» EXERCISE
What is needed is an exact copy of the lines from the one containing "Instruction: Click the Cast" through the final line of the material below.

» MATERIAL SHOWN
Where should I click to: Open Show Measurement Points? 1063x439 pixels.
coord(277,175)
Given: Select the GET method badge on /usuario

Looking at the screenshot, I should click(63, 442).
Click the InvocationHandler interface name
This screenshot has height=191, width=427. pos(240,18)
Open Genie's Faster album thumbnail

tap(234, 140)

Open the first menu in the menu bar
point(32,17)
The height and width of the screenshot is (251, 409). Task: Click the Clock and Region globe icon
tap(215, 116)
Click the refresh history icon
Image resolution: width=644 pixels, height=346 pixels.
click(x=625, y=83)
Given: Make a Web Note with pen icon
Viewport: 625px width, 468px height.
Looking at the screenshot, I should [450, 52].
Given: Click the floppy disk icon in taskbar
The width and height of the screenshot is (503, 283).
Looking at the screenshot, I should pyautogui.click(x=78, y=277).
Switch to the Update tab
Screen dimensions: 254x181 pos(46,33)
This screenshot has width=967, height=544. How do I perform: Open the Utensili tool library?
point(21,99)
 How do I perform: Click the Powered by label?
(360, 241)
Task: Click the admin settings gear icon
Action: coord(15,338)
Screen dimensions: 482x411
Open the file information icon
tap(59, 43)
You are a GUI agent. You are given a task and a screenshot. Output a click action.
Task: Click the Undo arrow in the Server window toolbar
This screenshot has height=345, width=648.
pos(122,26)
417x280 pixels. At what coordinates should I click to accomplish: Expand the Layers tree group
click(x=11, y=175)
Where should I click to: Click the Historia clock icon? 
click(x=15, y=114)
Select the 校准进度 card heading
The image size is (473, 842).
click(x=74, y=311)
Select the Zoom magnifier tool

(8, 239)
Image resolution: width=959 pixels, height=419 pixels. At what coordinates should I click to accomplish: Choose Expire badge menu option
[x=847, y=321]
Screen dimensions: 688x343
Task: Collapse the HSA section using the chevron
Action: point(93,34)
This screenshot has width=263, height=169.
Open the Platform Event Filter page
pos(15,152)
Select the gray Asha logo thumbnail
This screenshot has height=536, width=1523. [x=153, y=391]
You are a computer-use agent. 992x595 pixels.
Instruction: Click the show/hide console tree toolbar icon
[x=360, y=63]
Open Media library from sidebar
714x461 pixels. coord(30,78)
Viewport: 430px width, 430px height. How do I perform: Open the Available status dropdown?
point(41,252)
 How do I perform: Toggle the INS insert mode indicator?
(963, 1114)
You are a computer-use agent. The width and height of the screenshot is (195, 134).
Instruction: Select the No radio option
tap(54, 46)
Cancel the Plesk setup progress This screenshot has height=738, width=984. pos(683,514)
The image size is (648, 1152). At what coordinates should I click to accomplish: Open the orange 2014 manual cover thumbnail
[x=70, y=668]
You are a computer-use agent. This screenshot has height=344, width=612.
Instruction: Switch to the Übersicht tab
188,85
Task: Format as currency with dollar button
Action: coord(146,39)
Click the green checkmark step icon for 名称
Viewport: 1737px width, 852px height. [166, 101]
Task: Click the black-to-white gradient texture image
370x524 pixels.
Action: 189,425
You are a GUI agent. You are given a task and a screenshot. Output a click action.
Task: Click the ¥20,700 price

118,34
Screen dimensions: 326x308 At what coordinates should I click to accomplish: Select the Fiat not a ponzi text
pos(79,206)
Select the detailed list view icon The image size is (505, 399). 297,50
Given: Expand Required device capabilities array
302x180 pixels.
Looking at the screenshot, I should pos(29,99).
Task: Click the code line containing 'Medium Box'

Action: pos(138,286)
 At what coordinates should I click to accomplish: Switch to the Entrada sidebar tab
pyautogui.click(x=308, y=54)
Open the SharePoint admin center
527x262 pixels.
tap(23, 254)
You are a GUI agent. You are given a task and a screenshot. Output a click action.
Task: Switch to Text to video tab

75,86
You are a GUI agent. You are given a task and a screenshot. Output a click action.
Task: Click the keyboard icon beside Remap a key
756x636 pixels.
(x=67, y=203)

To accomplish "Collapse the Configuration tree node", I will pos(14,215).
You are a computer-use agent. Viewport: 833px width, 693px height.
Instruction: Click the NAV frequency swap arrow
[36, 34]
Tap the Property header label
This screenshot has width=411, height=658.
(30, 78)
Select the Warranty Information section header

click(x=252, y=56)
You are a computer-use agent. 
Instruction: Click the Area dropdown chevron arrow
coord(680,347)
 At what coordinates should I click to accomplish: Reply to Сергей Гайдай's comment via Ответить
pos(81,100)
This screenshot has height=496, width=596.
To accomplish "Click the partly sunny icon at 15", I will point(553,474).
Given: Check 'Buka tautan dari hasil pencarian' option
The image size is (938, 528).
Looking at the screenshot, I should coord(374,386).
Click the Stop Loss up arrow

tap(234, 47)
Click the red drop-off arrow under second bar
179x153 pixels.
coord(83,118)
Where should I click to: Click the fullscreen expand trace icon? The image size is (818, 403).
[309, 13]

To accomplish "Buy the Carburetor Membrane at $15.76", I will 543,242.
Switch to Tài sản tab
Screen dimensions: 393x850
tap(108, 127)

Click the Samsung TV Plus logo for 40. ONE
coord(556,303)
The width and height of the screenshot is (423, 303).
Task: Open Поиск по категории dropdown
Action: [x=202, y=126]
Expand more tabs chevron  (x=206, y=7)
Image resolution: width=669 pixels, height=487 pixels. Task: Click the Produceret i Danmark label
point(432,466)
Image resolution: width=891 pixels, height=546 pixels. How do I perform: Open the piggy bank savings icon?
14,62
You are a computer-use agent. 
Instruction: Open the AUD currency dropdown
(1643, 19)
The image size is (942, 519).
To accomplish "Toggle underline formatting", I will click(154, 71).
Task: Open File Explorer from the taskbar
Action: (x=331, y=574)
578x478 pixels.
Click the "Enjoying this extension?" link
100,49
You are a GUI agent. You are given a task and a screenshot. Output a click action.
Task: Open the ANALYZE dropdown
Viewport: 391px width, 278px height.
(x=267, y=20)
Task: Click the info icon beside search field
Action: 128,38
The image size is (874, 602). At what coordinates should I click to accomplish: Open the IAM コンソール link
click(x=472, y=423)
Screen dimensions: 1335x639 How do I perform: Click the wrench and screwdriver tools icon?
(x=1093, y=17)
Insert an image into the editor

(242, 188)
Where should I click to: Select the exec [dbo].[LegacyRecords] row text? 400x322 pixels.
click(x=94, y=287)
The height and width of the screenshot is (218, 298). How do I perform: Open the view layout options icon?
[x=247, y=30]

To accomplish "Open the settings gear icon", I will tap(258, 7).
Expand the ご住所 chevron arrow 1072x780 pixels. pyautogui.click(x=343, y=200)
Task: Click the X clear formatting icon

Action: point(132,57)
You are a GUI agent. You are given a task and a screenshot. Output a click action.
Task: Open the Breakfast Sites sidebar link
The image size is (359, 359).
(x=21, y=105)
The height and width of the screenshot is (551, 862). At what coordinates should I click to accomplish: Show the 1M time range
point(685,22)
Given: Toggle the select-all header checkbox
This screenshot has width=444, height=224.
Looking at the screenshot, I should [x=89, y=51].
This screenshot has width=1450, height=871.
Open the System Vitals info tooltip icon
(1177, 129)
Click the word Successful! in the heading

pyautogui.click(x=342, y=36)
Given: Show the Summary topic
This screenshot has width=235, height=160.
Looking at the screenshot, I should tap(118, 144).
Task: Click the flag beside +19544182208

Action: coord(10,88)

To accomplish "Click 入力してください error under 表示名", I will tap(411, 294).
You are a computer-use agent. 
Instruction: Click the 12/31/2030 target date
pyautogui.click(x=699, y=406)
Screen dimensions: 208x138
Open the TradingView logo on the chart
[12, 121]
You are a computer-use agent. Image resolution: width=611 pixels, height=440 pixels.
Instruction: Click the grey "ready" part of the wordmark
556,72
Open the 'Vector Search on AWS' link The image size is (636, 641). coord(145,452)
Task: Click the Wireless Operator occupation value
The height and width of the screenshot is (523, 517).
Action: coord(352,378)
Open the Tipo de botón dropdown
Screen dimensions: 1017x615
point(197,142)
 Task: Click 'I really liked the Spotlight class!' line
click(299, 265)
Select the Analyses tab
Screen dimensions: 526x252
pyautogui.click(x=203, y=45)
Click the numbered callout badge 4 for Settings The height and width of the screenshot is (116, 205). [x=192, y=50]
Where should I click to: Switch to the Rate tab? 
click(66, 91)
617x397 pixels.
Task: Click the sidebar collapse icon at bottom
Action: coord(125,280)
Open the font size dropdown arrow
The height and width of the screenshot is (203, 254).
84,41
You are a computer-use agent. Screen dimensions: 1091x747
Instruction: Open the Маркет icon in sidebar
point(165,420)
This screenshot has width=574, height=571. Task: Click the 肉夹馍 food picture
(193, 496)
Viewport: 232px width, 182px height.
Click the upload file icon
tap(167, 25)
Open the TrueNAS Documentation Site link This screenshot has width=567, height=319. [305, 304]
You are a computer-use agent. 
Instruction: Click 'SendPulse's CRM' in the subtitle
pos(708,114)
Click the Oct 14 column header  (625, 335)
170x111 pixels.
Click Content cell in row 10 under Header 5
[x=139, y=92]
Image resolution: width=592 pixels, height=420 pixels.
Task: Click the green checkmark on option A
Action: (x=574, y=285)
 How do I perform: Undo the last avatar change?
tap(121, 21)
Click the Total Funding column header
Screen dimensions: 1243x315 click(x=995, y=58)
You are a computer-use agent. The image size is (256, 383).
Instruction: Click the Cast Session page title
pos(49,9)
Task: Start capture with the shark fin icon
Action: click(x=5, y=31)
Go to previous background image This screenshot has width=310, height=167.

» SOLUTION TO THE EXERCISE
Instruction: Click the Cast Session page title
pos(49,9)
Task: Start capture with the shark fin icon
Action: click(x=5, y=31)
Go to previous background image This screenshot has width=310, height=167.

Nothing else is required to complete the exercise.